What is expected
Scan the entries below for the word "Spiral". Copy out every line in which it occurs.

Dataset records
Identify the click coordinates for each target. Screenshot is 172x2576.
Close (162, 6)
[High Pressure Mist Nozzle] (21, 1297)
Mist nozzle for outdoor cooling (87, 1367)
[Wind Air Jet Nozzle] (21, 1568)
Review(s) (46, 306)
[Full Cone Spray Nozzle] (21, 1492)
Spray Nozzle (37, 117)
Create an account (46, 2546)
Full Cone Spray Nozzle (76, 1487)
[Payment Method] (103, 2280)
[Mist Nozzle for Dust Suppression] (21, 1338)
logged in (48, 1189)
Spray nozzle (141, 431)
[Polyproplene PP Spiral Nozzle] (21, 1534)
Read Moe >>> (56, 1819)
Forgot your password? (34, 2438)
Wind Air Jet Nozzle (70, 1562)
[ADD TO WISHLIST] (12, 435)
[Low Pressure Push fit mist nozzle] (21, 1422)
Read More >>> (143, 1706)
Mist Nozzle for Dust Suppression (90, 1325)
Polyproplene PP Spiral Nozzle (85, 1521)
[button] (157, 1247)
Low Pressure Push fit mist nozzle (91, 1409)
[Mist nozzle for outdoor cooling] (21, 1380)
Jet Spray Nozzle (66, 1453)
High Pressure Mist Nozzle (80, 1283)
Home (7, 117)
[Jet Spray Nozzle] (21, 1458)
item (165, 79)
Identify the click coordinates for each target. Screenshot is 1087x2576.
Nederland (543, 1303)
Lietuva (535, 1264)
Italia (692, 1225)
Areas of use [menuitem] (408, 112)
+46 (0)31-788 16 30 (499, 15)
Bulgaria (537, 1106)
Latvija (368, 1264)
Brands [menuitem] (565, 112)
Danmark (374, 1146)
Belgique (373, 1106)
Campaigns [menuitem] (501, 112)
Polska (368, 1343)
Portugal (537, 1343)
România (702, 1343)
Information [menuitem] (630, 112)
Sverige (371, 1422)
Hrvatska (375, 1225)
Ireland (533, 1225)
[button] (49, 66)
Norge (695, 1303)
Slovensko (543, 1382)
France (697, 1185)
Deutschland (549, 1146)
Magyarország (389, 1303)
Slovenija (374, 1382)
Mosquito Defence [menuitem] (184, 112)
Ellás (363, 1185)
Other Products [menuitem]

Final answer
[Polyproplene PP Spiral Nozzle] (21, 1534)
Polyproplene PP Spiral Nozzle (85, 1521)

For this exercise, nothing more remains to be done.